6. Role vs. authorization

At our starting point we took the naïve approach of an individual (represented by its digital identity) uses resources and derived the use as the relationship object to contain the relevant information about the use. For our purpose we called it the authorization. Next we recognized that there was room for some abstraction. The role now carries all the abstract use. The instantiation of this role – we called it the authorization – has then to keep all the actual information: the link to the digital identity, to the role, start- and end-dates and the like.

7. The whole picture

By considering the identity’s relationship to two different objects – namely to the resource and to the organization we received two distinct branches which should belong to one tree.

Both have two objects in common: the identity and the authorization. Combining them however needs to rethink the reason for doing so. If the role abstracts the authorization it should be the role too who defines of the operations on the corporation’s resources. 

Meanwhile the whole picture has grown and became more complex. But it still is far from being complete. It is worth to have a closer look to the role as the way we use this concept here differs a bit from the common use in daily life.

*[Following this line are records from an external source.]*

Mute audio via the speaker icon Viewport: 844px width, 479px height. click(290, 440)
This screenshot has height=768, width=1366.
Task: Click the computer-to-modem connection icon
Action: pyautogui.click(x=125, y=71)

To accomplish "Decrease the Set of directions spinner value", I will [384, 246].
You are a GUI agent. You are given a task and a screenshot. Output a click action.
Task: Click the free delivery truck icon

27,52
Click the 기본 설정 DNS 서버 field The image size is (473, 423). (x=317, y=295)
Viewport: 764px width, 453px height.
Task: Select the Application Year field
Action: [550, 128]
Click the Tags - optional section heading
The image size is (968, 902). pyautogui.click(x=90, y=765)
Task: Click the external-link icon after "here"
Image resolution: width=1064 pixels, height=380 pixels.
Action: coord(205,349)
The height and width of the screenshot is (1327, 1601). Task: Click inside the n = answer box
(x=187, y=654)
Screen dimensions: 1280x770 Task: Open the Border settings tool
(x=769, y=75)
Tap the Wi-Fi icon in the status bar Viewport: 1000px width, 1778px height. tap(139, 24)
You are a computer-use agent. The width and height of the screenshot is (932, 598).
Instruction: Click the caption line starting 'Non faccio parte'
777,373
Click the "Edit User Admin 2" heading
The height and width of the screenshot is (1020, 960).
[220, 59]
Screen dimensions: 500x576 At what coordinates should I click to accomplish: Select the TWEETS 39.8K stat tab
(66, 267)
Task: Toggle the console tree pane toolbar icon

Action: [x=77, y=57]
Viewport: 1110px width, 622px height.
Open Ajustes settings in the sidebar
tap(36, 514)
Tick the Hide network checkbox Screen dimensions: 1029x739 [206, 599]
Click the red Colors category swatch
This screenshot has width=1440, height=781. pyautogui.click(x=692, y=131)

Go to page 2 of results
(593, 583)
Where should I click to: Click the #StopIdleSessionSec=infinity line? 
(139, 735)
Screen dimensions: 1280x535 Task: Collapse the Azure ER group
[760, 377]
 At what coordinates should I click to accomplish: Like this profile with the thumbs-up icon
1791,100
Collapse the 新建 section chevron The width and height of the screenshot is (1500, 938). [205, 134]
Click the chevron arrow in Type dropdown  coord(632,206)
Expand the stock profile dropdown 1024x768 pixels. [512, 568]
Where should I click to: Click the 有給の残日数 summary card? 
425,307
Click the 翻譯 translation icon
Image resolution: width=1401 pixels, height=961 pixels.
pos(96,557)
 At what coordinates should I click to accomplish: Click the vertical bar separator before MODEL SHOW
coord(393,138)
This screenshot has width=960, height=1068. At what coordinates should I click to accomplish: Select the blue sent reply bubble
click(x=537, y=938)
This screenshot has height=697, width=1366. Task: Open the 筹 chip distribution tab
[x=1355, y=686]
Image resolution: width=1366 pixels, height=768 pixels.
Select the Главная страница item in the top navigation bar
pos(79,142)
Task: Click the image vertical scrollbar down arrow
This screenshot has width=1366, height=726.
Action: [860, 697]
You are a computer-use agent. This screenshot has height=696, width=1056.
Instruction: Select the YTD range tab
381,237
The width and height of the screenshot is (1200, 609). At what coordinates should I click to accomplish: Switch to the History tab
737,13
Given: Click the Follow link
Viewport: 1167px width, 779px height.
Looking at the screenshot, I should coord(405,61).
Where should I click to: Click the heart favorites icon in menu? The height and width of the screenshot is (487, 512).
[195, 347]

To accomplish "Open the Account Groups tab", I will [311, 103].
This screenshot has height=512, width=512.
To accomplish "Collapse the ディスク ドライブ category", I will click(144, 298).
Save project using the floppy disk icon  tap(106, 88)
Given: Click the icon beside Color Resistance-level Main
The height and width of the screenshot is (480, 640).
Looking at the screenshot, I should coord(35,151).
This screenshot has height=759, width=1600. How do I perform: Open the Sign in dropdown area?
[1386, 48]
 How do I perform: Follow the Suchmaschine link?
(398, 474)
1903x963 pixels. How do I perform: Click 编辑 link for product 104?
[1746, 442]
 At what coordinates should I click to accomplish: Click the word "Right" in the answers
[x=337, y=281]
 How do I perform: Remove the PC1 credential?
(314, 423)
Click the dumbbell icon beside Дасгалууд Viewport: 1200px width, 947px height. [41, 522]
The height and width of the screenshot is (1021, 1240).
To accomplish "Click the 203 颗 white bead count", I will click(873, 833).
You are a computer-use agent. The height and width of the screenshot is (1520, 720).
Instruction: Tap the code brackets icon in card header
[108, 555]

The role as we defined it here is expressed solely in business terms. That’s why some call it a business role. But in daily life, if we talk about the role some plays in a corporation, our perception is more one of the function person has for that particular corporation. So here the function is the role a person plays – so why not call it the functional role? Following this definition however we receive a role which is not information rich enough to contain all privilege determining dimension. If for example your functional role is to be a salesperson you may be restricted to a certain sales area or to a certain group of products. So there is something beyond the functional role constraining their full potential. Let’s call it the constraint for now – and go more into depth later. So we split up the “organization” into functional roles and constraints. 
More even the picture offered here still expresses the static relationships only. It still does not distinguish between objects and subjects (actors). And the concept of ownership still needs to be introduced.


the identity

Summarizing the work done before I try to identify the fundamental objects which are involved in IAM processes and the derived objects which describe the relationships of these fundamental objects.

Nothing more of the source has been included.